I really don’t know why people don’t like Hillary Clinton. She has spent her life in public service.

I also don’t care why people don’t like Hillary Clinton. Don’t like her. Hate her. But you gon’ have to vote her.

This is the part in the action movie where the warring factions come together to take down a bigger enemy. ‘Come with me if you wanna live.’ That’s Hillary talking to you.

It’s the moment in Assault of Precinct 13 with Laurence Fishburne and Ethan Hawke agree to put ‘their shit on pause.’

If Hill and Bern have put their shit on pause, all you uncredited, faceless extras need to get over it.
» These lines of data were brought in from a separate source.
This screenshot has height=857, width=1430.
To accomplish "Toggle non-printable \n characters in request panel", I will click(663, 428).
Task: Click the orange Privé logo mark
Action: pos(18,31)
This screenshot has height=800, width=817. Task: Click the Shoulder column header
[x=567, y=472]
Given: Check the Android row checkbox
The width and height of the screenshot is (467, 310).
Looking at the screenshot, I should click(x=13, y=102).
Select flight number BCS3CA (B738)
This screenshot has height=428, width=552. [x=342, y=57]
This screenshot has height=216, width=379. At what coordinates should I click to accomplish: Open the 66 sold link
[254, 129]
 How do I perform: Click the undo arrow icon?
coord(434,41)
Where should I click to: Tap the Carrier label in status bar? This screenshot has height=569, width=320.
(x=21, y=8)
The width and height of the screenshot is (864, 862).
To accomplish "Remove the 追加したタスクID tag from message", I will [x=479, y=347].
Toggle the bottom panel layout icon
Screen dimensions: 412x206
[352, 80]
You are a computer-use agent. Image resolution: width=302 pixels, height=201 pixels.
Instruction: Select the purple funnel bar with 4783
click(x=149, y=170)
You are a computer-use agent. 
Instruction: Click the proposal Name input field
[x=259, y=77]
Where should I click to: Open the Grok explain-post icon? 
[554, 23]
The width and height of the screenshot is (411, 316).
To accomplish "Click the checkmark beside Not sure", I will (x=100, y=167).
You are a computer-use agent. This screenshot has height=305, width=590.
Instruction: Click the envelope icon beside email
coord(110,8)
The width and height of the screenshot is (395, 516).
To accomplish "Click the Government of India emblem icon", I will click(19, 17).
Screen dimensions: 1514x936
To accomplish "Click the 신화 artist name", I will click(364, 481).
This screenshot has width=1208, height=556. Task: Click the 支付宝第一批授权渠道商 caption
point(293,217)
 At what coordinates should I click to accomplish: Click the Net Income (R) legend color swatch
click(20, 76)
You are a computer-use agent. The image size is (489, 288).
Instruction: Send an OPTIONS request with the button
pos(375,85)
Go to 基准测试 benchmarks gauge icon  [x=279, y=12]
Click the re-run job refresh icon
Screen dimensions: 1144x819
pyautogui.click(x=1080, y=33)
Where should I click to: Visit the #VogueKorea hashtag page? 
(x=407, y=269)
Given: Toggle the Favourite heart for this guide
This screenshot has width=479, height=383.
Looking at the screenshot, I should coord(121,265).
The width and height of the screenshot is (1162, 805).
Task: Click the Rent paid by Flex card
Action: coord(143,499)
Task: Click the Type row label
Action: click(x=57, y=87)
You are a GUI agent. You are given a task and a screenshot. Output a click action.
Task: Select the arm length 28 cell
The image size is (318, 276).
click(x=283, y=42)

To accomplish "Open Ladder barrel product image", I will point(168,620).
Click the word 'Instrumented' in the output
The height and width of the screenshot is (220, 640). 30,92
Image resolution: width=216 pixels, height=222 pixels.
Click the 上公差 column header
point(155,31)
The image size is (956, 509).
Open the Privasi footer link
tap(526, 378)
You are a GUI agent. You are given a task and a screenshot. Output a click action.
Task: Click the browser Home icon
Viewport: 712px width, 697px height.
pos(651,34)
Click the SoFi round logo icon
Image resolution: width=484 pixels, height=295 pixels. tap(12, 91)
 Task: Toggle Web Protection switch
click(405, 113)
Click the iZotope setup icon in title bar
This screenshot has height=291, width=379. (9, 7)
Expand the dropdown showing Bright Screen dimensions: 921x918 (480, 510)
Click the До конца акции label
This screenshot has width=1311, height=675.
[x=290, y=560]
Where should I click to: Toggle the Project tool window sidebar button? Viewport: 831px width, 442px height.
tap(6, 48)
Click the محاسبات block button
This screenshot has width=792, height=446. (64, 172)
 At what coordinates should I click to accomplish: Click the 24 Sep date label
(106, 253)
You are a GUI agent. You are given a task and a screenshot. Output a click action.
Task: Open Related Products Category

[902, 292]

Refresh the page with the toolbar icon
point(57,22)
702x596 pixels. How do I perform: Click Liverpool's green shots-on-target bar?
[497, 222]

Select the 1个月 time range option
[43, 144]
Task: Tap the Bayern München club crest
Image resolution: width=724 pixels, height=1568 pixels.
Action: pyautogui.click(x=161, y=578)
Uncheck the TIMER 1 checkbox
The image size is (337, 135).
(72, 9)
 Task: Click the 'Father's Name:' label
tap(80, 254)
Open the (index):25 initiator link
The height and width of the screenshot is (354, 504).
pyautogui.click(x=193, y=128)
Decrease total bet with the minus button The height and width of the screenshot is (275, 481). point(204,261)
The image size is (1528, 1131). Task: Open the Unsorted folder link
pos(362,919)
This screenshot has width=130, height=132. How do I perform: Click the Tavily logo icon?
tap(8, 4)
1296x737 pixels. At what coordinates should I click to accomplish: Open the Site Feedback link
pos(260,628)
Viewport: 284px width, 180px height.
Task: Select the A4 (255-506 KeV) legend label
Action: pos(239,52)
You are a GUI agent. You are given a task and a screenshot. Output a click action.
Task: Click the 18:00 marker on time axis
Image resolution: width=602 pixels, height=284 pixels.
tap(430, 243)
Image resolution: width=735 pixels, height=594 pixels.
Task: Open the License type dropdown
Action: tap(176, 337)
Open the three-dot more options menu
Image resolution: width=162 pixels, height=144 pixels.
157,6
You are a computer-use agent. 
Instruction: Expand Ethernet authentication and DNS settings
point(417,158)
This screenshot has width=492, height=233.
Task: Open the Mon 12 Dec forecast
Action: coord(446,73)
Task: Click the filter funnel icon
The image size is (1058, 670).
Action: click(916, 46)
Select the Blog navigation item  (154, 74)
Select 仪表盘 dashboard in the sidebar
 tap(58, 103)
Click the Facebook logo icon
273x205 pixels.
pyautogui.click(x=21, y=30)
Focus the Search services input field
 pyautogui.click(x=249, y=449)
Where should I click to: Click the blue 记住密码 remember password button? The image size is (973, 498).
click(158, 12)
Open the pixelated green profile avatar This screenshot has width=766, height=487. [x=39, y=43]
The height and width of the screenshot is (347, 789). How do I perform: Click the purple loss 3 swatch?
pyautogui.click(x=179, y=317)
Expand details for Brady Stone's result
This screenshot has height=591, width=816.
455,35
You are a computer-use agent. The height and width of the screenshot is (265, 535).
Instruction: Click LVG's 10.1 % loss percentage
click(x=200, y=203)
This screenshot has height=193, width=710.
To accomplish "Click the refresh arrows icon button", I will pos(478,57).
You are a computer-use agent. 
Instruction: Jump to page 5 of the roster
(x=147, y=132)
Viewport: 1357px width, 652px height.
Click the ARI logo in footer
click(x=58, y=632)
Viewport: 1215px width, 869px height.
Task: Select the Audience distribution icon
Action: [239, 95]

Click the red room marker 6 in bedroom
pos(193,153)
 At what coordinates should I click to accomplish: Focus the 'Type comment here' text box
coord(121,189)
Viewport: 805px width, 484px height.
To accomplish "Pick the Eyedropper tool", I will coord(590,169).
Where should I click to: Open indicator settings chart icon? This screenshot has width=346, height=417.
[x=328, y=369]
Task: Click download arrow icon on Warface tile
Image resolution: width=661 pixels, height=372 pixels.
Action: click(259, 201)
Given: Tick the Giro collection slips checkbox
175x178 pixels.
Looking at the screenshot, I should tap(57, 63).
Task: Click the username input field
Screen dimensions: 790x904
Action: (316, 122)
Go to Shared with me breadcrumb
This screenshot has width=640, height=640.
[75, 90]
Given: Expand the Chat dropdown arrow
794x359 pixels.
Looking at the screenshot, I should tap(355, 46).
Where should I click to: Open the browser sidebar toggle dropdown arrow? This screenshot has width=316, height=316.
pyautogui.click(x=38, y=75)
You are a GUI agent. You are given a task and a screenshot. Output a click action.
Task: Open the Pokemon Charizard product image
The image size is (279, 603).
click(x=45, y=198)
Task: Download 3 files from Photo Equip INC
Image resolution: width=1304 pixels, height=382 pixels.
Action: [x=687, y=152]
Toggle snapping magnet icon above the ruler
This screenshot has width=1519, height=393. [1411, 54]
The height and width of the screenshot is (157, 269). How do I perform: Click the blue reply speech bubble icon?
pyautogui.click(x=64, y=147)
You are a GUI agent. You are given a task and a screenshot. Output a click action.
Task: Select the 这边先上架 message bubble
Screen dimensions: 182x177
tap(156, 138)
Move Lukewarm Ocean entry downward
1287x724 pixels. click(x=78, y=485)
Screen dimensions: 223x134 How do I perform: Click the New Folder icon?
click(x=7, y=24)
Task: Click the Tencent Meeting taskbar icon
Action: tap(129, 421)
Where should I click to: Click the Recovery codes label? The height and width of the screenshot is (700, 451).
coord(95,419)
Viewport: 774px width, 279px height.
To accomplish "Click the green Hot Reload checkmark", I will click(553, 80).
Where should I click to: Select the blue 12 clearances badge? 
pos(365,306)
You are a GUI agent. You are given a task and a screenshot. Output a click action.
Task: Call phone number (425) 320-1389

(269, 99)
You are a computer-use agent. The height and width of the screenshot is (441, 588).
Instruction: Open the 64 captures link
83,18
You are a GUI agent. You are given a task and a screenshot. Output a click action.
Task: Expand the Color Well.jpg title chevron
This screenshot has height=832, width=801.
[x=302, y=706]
Getting over something is actually linked to privilege. Some of us have to get over it while others of us can take our own sweet time or never get over it.

Let’s take Bernie. I never saw how the old, white guy, was the progressive candidate.

And wouldn’t you know, when a woman secured the nomination and made history, that old, white man, sure did seem like a regular old white guy, overlooking HERstory. He never had to get over it, because he didn’t accept it until months later. What brown or LGBTQ person could keep running a race er’body knows they lost? That’s privilege, regular, old non-progressive privilege.

For many of us, for generations, elections have been about choosing the lesser of two evils. I was excited when I voted for my first president, Bill Clinton, and I thought I would break when he came on TV to apologize.

Of course, that’s part of the reason, some of you don’t like her. However, where was the outrage when we turned into England (the place we ran from) for a minute with the Bush monarchy of King/Father and Prince/Son.

Look, I get why you mad at Bill (though not why you are still holding on to that anger), but I’d rather have a Rhodes Scholar former president as a first gentleman than half-nude model, wifey #3. Despite Bill’s personal flaws, the Clintons have done a lot for many. Bill is a Rhodes Scholar, right? If Fox ain’t gotta fact check, I don’t have to either!

I will admit, I’ve been a little slow to understand the bern-ing love, but on Wednesday well past my bedtime, I suddenly stop singing Stevie Wonder’s “Signed, Sealed, Delivered” and began waling “I can’t live if living is without you,” over and over again.

So I get it now, Cooley High and Boys II Men got it right, “it’s so (friggin’) hard to say goodbye to yesterday.” I do think Bernie has been great moving to nominate our girl and not falling for the email bait. I feel it now. I feel the Bern. Let’s use that fire lighted underneath us to move our girl back down south!